▶ **ABOUT THIS EXERCISE**: Could you restate the data word for word?

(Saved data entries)
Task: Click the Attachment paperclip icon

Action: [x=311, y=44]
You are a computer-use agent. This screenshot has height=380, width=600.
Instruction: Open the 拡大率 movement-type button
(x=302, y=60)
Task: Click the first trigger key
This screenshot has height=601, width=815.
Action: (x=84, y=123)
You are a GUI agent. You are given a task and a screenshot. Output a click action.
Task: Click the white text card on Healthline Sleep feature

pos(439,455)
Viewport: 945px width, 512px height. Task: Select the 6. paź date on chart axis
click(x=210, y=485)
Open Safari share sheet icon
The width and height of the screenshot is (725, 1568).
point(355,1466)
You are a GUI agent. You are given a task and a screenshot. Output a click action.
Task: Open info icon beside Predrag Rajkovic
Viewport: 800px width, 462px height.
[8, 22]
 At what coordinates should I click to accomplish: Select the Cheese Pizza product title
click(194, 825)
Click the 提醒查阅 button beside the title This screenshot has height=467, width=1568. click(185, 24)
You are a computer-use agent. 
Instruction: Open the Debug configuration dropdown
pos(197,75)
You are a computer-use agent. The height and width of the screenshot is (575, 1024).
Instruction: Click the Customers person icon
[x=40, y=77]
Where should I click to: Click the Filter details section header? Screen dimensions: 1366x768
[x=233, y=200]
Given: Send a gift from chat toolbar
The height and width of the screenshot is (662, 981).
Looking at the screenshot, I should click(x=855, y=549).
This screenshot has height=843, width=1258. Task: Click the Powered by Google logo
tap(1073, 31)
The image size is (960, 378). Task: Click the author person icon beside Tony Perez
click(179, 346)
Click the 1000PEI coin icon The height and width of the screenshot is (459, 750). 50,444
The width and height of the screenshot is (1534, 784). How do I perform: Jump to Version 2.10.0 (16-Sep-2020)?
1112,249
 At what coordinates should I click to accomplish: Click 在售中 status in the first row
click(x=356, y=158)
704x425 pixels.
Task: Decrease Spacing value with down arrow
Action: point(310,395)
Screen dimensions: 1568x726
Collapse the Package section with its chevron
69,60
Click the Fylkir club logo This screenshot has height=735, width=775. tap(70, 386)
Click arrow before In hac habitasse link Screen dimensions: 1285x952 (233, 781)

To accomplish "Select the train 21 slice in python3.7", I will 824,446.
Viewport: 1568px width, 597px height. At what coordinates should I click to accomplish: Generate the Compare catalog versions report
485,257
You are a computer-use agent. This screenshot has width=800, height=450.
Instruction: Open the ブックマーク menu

▶ **SOLUTION**:
Task: Click the Attachment paperclip icon

Action: [x=311, y=44]
You are a computer-use agent. This screenshot has height=380, width=600.
Instruction: Open the 拡大率 movement-type button
(x=302, y=60)
Task: Click the first trigger key
This screenshot has height=601, width=815.
Action: (x=84, y=123)
You are a GUI agent. You are given a task and a screenshot. Output a click action.
Task: Click the white text card on Healthline Sleep feature

pos(439,455)
Viewport: 945px width, 512px height. Task: Select the 6. paź date on chart axis
click(x=210, y=485)
Open Safari share sheet icon
The width and height of the screenshot is (725, 1568).
point(355,1466)
You are a GUI agent. You are given a task and a screenshot. Output a click action.
Task: Open info icon beside Predrag Rajkovic
Viewport: 800px width, 462px height.
[8, 22]
 At what coordinates should I click to accomplish: Select the Cheese Pizza product title
click(194, 825)
Click the 提醒查阅 button beside the title This screenshot has height=467, width=1568. click(185, 24)
You are a computer-use agent. 
Instruction: Open the Debug configuration dropdown
pos(197,75)
You are a computer-use agent. The height and width of the screenshot is (575, 1024).
Instruction: Click the Customers person icon
[x=40, y=77]
Where should I click to: Click the Filter details section header? Screen dimensions: 1366x768
[x=233, y=200]
Given: Send a gift from chat toolbar
The height and width of the screenshot is (662, 981).
Looking at the screenshot, I should click(x=855, y=549).
This screenshot has height=843, width=1258. Task: Click the Powered by Google logo
tap(1073, 31)
The image size is (960, 378). Task: Click the author person icon beside Tony Perez
click(179, 346)
Click the 1000PEI coin icon The height and width of the screenshot is (459, 750). 50,444
The width and height of the screenshot is (1534, 784). How do I perform: Jump to Version 2.10.0 (16-Sep-2020)?
1112,249
 At what coordinates should I click to accomplish: Click 在售中 status in the first row
click(x=356, y=158)
704x425 pixels.
Task: Decrease Spacing value with down arrow
Action: point(310,395)
Screen dimensions: 1568x726
Collapse the Package section with its chevron
69,60
Click the Fylkir club logo This screenshot has height=735, width=775. tap(70, 386)
Click arrow before In hac habitasse link Screen dimensions: 1285x952 (233, 781)

To accomplish "Select the train 21 slice in python3.7", I will 824,446.
Viewport: 1568px width, 597px height. At what coordinates should I click to accomplish: Generate the Compare catalog versions report
485,257
You are a computer-use agent. This screenshot has width=800, height=450.
Instruction: Open the ブックマーク menu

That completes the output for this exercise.